Running the native_fuzz_with_valgrind_job
, on aarch64 (Fedora 37), I’ve seen the following:
0Run addr_info_deserialize with args ['valgrind', '--quiet', '--error-exitcode=1', '/home/fedora/ci_scratch/ci/scratch/build/bitcoin-aarch64-unknown-linux-gnu/src/test/fuzz/fuzz', '-runs=1', '/home/fedora/ci_scratch/ci/scratch/qa-assets/fuzz_seed_corpus/addr_info_deserialize']
1valgrind: m_libcfile.c:66 (vgPlain_safe_fd): Assertion 'newfd >= VG_(fd_hard_limit)' failed.
2
3
4valgrind: m_libcfile.c:66 (vgPlain_safe_fd): Assertion 'newfd >= VG_(fd_hard_limit)' failed.
5
6Target "valgrind --quiet --error-exitcode=1 /home/fedora/ci_scratch/ci/scratch/build/bitcoin-aarch64-unknown-linux-gnu/src/test/fuzz/fuzz -runs=1 /home/fedora/ci_scratch/ci/scratch/qa-assets/fuzz_seed_corpus/addr_info_deserialize" failed with exit code -11
7./ci/test/04_install.sh: line 98: pop_var_context: head of shell_variables not a function context
This was first reported as a Valgrind bug, https://bugs.kde.org/show_bug.cgi?id=465435, however:
I really think that the problem is with Docker. It’s advertising some ridiculously high value for ulimit -n like 1048576. Valgrind wants to put its own files in the top 12 of those slots, and is trying to to a fcntl(oldfd, F_DUPFD, 1048576-12) - note that 1048576-12 matches the 1048564 that you get from the patch message. Then Docker fails to honour its promised file descriptor limit and the fcntl fails.
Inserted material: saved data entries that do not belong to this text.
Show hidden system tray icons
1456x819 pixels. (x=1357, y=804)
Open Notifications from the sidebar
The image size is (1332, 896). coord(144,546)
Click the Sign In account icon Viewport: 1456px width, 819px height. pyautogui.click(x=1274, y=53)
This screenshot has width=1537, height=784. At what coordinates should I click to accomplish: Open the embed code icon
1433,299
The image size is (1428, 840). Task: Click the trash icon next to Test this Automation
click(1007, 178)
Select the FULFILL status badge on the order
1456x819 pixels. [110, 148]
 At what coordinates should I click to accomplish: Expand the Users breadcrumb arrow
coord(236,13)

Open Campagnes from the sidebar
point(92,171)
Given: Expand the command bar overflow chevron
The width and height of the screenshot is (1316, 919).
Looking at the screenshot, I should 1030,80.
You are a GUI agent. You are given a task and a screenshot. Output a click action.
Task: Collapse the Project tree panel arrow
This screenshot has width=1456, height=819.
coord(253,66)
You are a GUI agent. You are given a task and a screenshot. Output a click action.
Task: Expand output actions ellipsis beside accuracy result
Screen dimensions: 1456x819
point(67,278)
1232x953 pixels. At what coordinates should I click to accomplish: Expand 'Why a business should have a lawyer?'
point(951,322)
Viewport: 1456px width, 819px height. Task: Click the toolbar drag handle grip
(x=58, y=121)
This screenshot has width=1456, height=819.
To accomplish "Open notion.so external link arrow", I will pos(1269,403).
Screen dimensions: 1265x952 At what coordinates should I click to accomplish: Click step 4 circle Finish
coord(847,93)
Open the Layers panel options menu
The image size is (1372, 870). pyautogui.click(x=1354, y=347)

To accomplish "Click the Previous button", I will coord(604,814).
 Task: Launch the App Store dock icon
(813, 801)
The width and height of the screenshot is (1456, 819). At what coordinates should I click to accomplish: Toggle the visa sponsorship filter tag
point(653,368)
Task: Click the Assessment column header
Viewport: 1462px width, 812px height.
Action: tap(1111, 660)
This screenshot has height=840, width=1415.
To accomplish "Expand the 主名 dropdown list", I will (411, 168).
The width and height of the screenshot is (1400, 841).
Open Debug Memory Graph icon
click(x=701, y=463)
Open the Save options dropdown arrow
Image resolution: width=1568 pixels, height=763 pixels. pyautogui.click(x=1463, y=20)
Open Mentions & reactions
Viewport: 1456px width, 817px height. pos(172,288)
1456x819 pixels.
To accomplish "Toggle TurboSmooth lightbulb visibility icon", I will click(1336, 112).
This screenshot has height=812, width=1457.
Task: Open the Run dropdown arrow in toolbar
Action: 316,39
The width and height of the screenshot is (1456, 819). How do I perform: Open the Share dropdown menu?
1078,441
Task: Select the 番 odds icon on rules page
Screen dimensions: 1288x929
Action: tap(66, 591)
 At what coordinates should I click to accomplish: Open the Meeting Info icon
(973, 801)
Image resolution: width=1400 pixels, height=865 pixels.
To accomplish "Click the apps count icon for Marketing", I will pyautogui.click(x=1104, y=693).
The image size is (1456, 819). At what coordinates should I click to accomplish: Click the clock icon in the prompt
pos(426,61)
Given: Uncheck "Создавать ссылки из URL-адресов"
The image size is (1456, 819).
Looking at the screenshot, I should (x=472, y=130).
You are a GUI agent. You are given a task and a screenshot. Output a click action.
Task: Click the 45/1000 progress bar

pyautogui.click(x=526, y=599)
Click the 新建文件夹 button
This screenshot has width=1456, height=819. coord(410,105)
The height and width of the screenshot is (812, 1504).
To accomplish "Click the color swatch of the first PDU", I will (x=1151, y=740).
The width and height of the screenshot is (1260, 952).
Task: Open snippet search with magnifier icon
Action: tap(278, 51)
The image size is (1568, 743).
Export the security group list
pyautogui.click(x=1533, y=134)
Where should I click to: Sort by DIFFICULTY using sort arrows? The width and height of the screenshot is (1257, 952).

So the easiest thing to do here might just be to set some sane ulimit values (during docker run), that still work for all other jobs, and avoid the Valgrind assertion (which should become a more useful error message at some point?).
Opening a PR for discussion/brainstorming. The changes in this PR (from the bug report) “fix” this particular issue, but I haven’t yet tested all jobs etc. Maybe we’d rather only do this on the affected test.